**DATASET CONTENT**
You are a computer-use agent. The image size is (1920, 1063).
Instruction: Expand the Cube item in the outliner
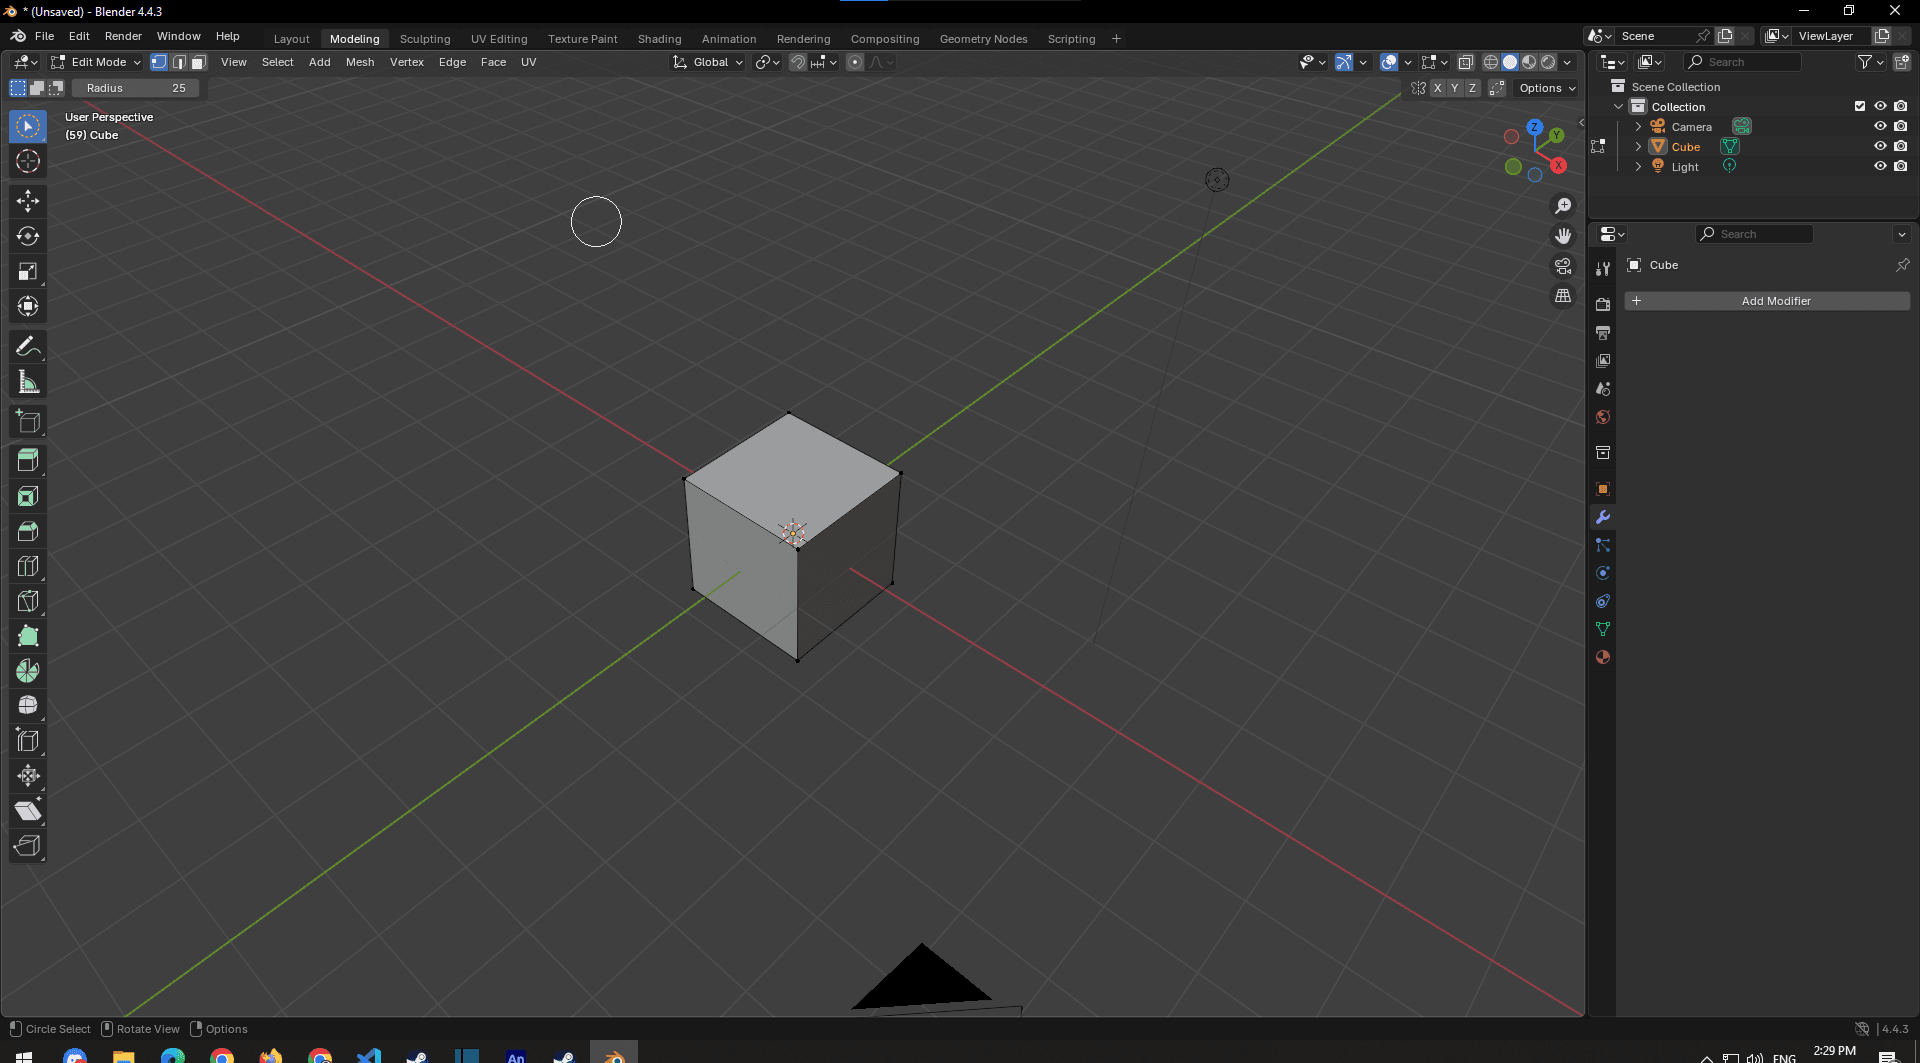click(x=1638, y=146)
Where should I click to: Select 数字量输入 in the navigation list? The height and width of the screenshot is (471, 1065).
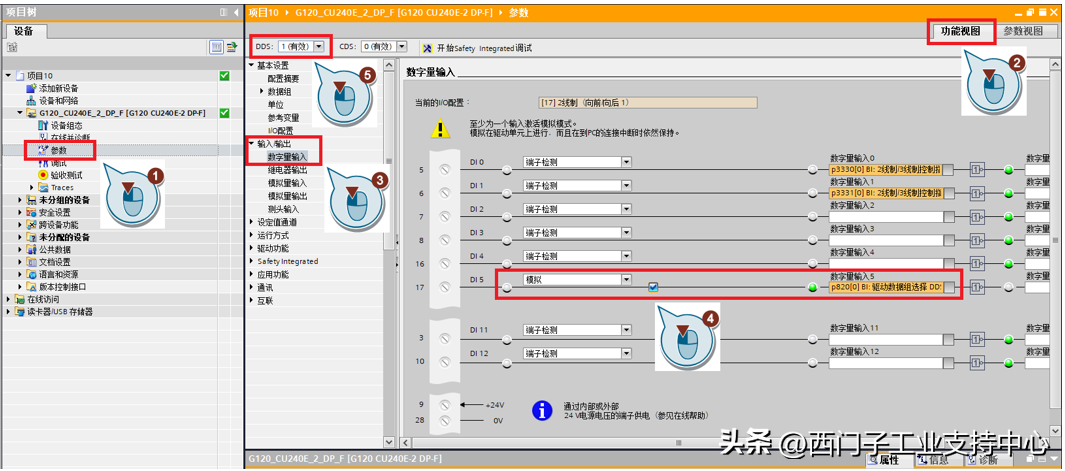click(287, 157)
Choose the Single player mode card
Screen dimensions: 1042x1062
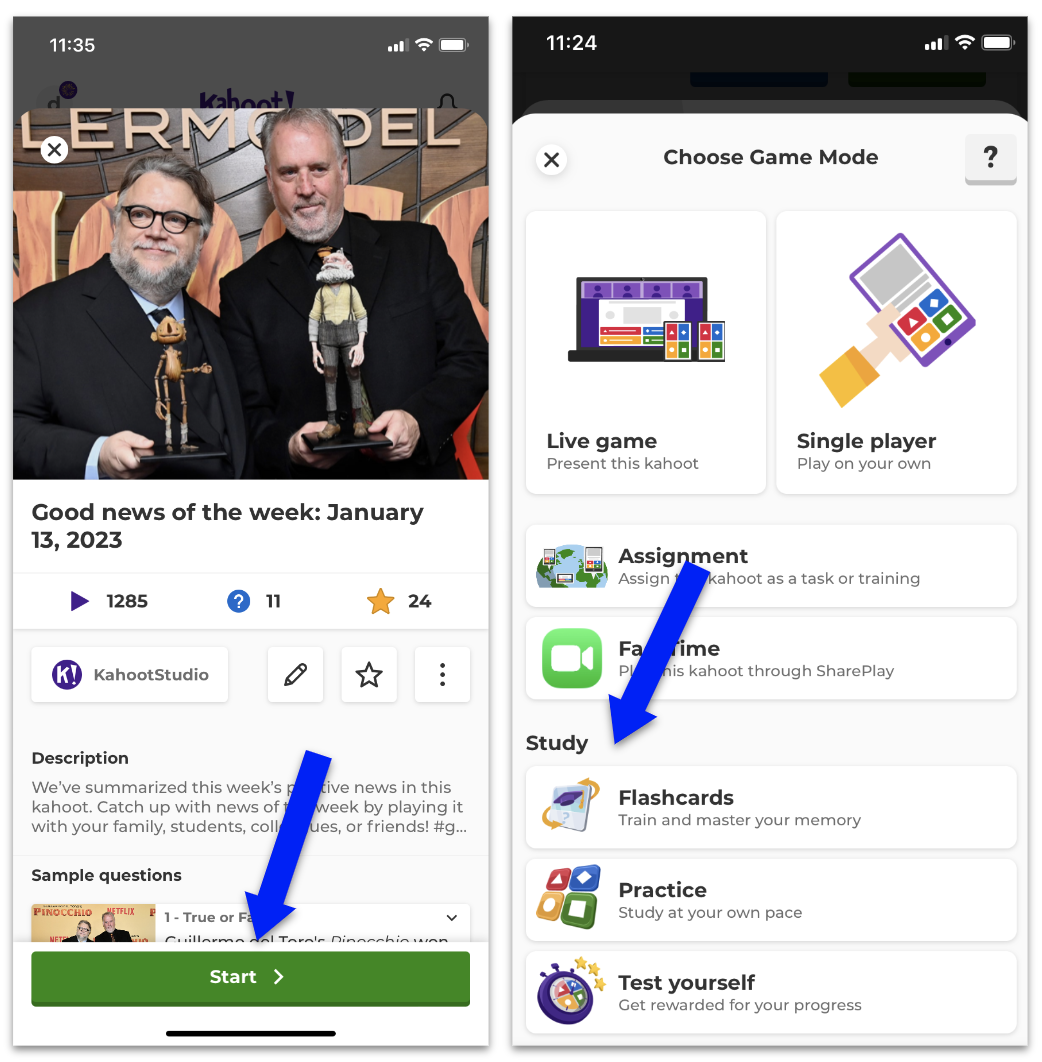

**EXERCISE BRIEF**
Copy the text of every record above word for word, leaving out the pictures.

**WORKED ANSWER**
You are a computer-use agent. The image size is (1920, 1063).
Instruction: Expand the Cube item in the outliner
click(x=1638, y=146)
Where should I click to: Select 数字量输入 in the navigation list? The height and width of the screenshot is (471, 1065).
click(287, 157)
Choose the Single player mode card
Screen dimensions: 1042x1062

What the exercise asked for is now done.